Time slowed. Eliza spun to Tori, met her eyes.

"You vindictive —"

"Detain her."

Those two words, spoken with such cold calm, cleaved through Eliza's shock.

She ran.

The men made to grab her, but Eliza twisted out of their grasp. She leapt onto the railing, propelled herself off it and into the garden. Greenery crumpled beneath her sneakers. Shocked gasps rose like mushroom clouds behind her. She barely noticed. Her arms pumped as she sprinted around the corner of the dorm, followed by the heavy thuds of booted feet. She didn't dare look back, didn't dare check how close the soldiers were behind her.

One thought pulsed above all others.

She had to warn Aquila.

Tori didn't seem at all motivated to keep what she'd seen to herself. And now Eliza had to reach him, tell him to stay hidden. It wasn't safe for the brothers to be out, not now, not with Amile and her soldiers circling like vultures.

Eliza needed to reach Ian Eckelson's estate and soon.

But Tori's bike was still in town, probably stolen by now, and her own...

Joe's truck!

Veering sharply and vaulting another railing, Eliza crashed through a cluster of outraged students, sprinting for the front doors.

Please be there, please be there.

But she needn't have worried.
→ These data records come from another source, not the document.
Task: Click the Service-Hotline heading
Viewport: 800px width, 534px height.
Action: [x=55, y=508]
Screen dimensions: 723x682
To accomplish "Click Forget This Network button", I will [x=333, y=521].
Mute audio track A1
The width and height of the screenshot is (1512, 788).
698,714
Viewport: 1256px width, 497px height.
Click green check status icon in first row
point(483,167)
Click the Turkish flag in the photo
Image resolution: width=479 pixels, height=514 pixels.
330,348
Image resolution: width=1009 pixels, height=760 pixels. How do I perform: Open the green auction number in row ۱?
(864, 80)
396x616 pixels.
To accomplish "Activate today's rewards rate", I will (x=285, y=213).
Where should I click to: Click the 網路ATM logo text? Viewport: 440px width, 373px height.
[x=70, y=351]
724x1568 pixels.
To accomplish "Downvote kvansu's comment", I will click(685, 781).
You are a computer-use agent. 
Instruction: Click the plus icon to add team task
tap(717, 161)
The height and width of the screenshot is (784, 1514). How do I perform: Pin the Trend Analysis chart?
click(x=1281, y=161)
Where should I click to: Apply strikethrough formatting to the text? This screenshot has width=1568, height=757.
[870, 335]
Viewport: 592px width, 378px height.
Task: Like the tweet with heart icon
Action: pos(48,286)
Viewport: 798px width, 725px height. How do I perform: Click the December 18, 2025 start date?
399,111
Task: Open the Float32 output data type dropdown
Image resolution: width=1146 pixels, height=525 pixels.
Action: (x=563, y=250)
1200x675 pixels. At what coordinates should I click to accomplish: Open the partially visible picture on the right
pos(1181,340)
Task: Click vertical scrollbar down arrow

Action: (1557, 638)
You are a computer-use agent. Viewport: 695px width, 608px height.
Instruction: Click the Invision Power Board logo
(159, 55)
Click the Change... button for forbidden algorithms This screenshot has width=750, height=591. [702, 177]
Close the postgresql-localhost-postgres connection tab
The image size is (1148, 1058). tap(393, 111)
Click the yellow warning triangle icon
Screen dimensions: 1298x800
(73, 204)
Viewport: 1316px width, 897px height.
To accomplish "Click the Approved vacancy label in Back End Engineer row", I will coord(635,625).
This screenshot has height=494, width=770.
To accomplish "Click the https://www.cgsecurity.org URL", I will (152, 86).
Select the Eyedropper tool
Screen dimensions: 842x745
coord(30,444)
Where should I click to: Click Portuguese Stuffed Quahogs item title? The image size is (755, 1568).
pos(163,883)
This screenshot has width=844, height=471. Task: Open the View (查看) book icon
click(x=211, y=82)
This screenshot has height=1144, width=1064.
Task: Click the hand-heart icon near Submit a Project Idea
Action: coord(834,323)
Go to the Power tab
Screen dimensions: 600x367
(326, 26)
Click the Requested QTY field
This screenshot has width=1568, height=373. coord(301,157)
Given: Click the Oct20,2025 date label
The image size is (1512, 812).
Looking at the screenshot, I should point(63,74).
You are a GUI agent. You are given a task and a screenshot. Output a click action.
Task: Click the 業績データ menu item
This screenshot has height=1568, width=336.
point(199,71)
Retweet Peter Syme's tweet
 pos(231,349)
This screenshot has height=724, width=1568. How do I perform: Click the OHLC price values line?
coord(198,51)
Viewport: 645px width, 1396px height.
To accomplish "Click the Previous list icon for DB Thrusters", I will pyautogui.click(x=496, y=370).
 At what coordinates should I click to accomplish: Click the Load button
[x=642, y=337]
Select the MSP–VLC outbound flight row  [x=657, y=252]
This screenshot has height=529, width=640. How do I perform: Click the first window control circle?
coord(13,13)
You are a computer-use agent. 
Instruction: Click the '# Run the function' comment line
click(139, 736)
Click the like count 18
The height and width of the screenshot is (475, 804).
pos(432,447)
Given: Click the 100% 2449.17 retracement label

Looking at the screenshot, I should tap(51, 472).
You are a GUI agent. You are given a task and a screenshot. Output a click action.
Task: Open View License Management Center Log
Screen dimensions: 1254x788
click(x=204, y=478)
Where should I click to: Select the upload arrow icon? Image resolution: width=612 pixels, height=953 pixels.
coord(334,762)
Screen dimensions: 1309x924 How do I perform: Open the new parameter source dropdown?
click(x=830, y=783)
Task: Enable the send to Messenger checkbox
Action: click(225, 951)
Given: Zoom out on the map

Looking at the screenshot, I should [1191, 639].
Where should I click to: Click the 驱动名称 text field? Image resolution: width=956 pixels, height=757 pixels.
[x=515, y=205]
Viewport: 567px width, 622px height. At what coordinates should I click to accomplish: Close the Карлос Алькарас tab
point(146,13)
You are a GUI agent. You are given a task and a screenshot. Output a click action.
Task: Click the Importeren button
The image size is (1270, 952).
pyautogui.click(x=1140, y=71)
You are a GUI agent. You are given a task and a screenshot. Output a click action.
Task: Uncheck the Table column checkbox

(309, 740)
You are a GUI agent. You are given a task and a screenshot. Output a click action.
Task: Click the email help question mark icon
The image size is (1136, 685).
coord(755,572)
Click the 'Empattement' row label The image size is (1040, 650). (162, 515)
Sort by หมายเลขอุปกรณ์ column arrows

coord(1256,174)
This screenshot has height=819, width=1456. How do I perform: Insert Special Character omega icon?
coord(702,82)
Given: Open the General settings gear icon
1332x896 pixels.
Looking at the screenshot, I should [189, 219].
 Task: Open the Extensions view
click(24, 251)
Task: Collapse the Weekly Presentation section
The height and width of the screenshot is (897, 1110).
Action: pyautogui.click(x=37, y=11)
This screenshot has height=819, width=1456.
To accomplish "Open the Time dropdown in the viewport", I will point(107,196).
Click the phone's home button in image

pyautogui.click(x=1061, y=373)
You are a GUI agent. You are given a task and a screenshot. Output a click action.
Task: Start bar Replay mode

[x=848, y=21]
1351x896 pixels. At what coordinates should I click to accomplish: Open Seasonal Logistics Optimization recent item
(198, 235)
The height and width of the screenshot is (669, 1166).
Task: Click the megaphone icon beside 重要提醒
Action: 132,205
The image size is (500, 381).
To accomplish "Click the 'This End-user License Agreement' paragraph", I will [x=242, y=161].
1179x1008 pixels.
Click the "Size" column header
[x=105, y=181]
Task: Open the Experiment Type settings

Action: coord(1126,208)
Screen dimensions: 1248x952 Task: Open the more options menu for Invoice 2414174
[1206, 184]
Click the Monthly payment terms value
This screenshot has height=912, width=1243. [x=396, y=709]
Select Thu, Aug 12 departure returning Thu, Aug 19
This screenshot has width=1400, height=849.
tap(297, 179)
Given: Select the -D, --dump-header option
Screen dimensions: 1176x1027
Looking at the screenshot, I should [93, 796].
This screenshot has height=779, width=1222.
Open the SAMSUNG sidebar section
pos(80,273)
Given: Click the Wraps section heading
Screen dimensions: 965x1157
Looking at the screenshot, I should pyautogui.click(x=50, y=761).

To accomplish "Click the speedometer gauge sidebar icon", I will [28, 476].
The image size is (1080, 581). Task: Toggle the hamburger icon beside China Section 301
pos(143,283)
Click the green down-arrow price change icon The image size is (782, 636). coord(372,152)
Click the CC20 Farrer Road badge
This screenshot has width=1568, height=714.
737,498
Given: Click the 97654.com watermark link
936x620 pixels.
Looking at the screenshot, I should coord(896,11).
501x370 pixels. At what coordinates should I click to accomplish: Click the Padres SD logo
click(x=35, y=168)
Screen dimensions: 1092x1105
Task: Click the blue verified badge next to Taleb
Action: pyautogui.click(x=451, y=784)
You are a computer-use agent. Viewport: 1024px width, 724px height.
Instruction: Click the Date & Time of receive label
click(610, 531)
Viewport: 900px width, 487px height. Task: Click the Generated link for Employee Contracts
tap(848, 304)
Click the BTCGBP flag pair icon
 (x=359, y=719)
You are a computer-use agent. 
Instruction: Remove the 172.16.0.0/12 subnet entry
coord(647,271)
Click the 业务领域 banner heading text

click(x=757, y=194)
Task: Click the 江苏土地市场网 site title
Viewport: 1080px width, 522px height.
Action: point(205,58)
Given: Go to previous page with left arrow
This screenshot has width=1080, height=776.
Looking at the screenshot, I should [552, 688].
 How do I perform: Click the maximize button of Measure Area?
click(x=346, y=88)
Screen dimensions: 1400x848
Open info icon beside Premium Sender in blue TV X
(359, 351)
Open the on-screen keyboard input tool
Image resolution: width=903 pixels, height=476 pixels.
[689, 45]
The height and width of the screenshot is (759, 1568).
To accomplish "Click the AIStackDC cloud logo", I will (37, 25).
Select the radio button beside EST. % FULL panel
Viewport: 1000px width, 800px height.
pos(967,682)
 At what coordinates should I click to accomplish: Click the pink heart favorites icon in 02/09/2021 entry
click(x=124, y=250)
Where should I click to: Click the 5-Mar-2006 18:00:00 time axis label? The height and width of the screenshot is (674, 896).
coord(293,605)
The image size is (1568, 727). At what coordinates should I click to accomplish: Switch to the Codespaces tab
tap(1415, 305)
Joe was as reliable as Meru's ability to spread gossip, standing on the steps as he had every morning for the past month and a half. He grinned automatically when he saw her, but his smile faded as he took in her flushed cheeks, pumping arms, the way her sneakers dug into the grass and sent it flying.

"Eliza, what the —"

"Where... are your truck... keys?" Her voice was ragged, barely audible over her rasping breath.

"What?"

"Your truck, Joe! I need you to drive me somewhere!"

Joe stepped back.

"But it's homeroom, and we have an exam..."

Eliza chanced a look over her shoulder and was horrified to see the two soldiers emerging from around the dorm, crashing toward her. She spun back, panting as she leaned in toward her best friend, guilt and fear pulling tight around her lungs.

"Listen to me, Joe, you were right. Something is going on and it's weirder than you can imagine. I'll tell you everything, I promise, but right now we need to get in your truck and leave, okay? Trust me on this."

Joe's eyes flickered between Eliza and the two men shouldering their way through the morning rush of students. Eliza held her breath, not sure how far Joe's loyalty could be stretched. He was a good friend, but was he willing to break the law for her? Ignore army orders? Go against the government's will?

"Come on," Joe said, grabbing her hand and yanking her through the doors.